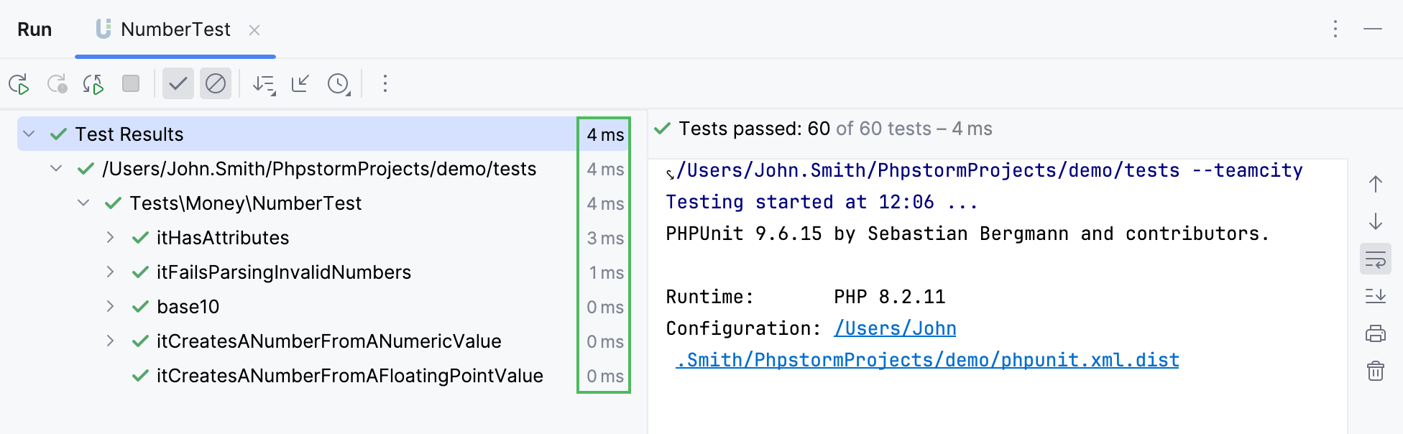Image resolution: width=1403 pixels, height=434 pixels.
Task: Expand the itHasAttributes test node
Action: point(110,238)
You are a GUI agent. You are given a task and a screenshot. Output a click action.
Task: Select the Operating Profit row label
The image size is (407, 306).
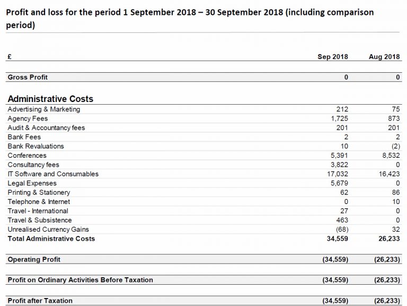(x=34, y=260)
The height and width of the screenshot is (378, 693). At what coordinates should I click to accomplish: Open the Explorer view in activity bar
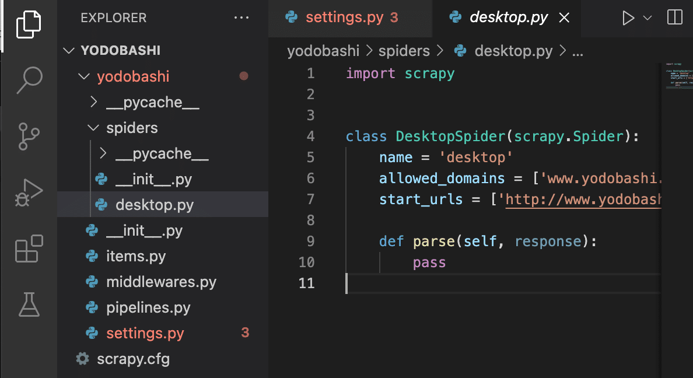pyautogui.click(x=29, y=25)
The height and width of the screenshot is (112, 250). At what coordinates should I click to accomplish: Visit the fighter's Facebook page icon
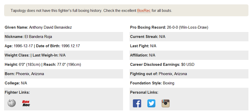(x=137, y=103)
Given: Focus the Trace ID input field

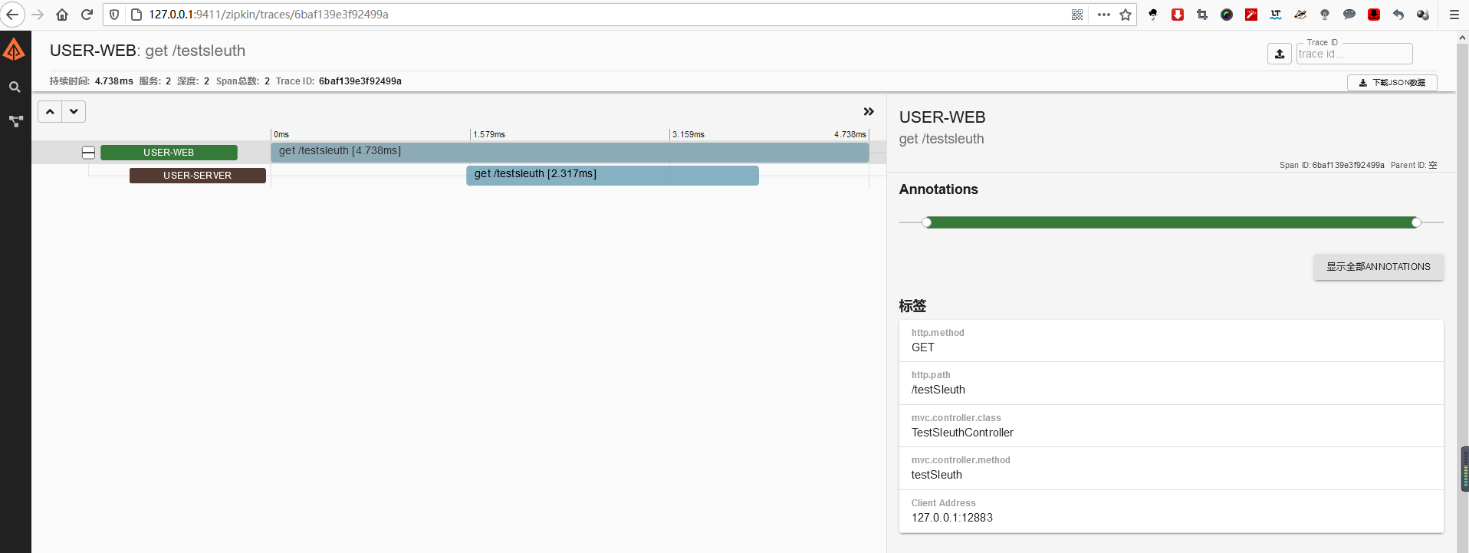Looking at the screenshot, I should pos(1353,54).
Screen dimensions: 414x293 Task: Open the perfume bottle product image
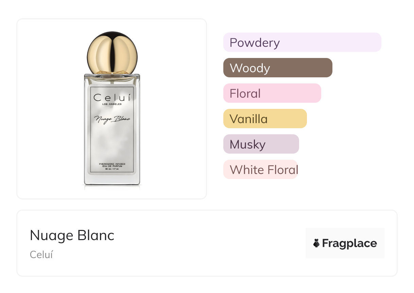point(112,136)
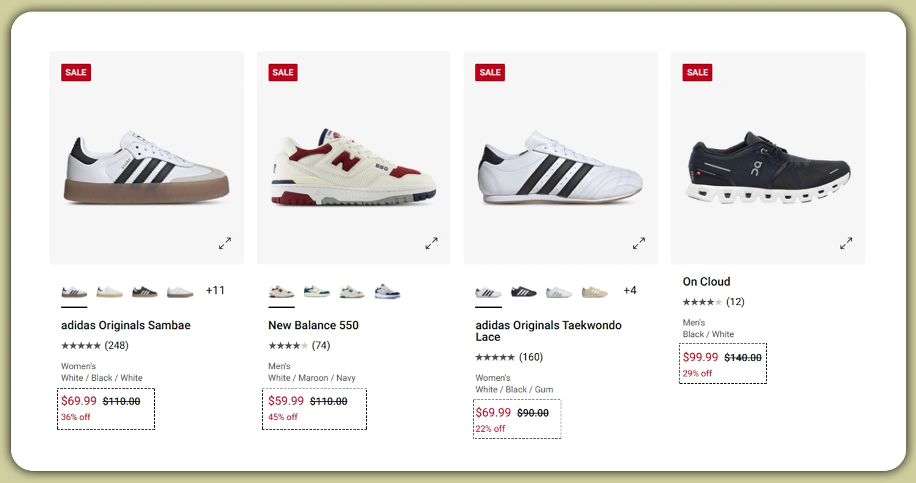Enlarge the adidas Originals Sambae product image
916x483 pixels.
[x=224, y=243]
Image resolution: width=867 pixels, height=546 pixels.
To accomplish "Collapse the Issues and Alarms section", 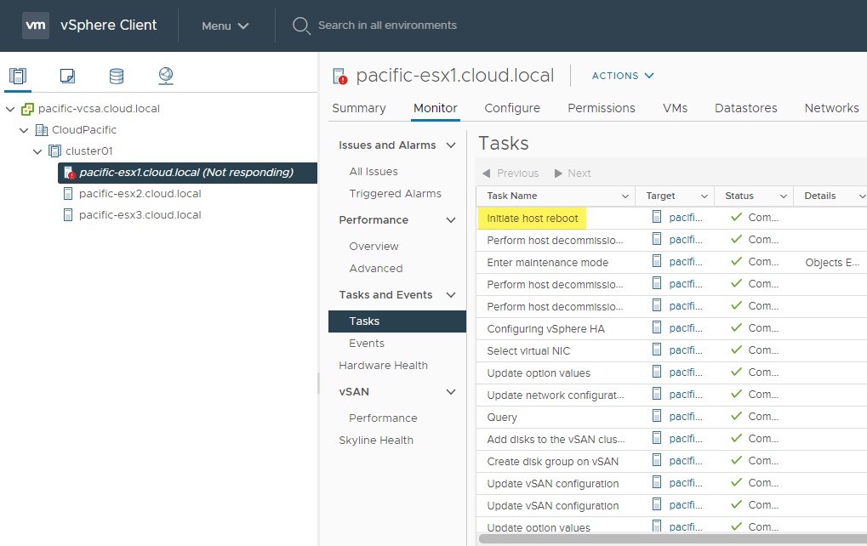I will [451, 145].
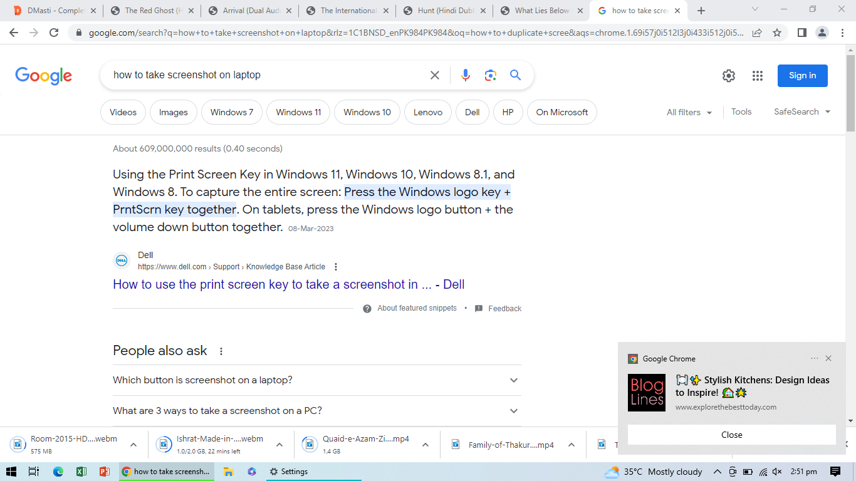Viewport: 856px width, 481px height.
Task: Click into the Google search field
Action: (x=263, y=75)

☆ ☆ ☆ ☆ ☆

◆ WHAT THIS TASK INVOLVES: When you reach the line that has "The height and width of the screenshot is (112, 250)." in the data above, start repeating lines exactly, and stop after the line that has "Image resolution: width=867"; pictures stay out.

◆ RESPONSE TO THIS TASK:
The height and width of the screenshot is (112, 250). At what coordinates should I click to accomplish: Visit the fighter's Facebook page icon
(x=137, y=103)
Given: Focus the Trace ID input field

Looking at the screenshot, I should pos(1353,54).
Screen dimensions: 414x293 Task: Open the perfume bottle product image
point(112,136)
Enlarge the adidas Originals Sambae product image
916x483 pixels.
[x=224, y=243]
Image resolution: width=867 pixels, height=546 pixels.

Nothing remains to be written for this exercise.